→ What the task requires
Copy out in full each row below in which the word "button" appears.

─── The input ───

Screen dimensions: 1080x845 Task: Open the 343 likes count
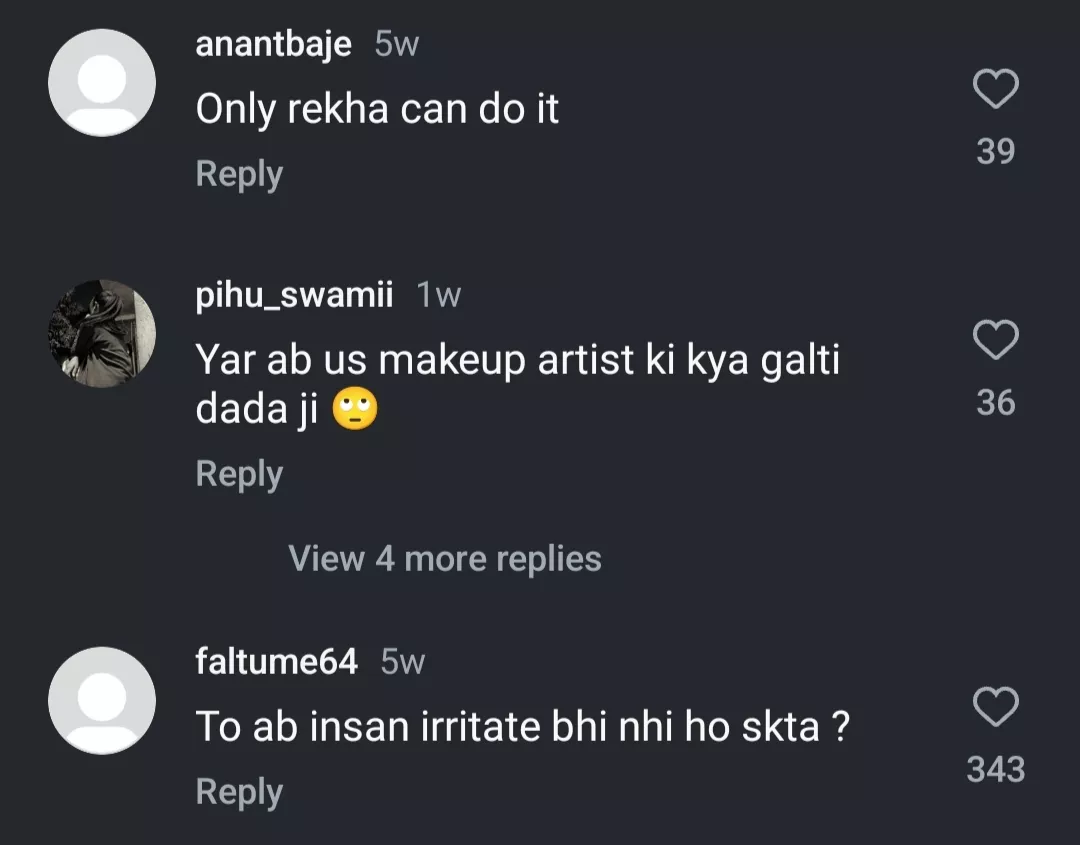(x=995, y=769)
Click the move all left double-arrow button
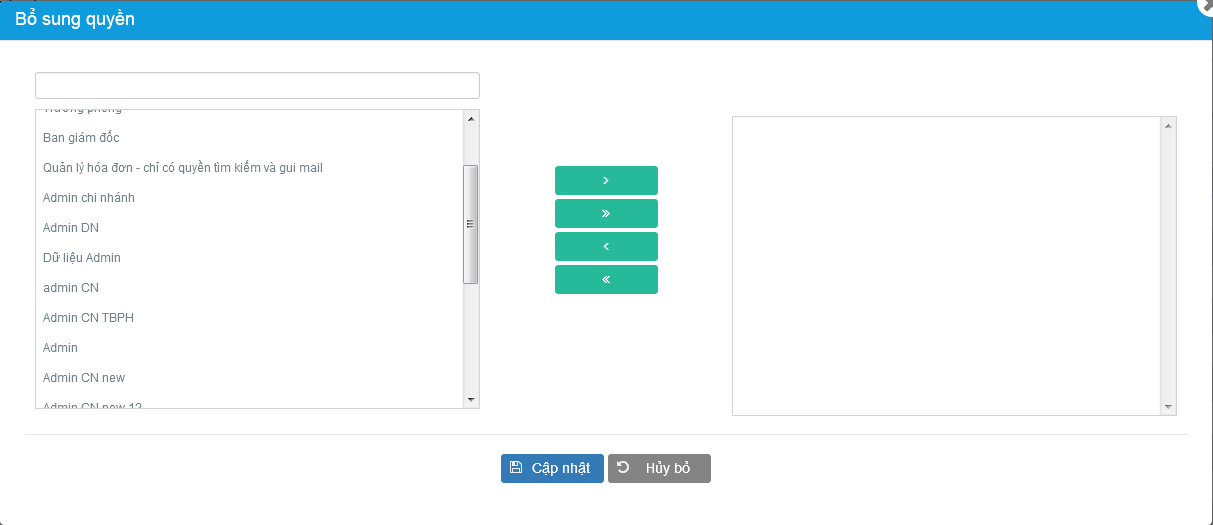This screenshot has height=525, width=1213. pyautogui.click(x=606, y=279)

───
─── The input ───

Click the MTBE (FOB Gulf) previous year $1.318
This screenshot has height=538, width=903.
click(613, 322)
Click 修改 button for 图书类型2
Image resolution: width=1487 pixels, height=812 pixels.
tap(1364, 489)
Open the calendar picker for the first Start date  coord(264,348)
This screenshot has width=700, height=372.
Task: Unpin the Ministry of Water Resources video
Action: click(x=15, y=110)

───
─── The input ───

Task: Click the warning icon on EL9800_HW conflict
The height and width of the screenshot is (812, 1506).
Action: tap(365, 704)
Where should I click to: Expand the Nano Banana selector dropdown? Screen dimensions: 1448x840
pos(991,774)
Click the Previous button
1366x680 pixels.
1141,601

───

→ Result for this task
Click the move all left double-arrow button
Click 修改 button for 图书类型2
Click the Previous button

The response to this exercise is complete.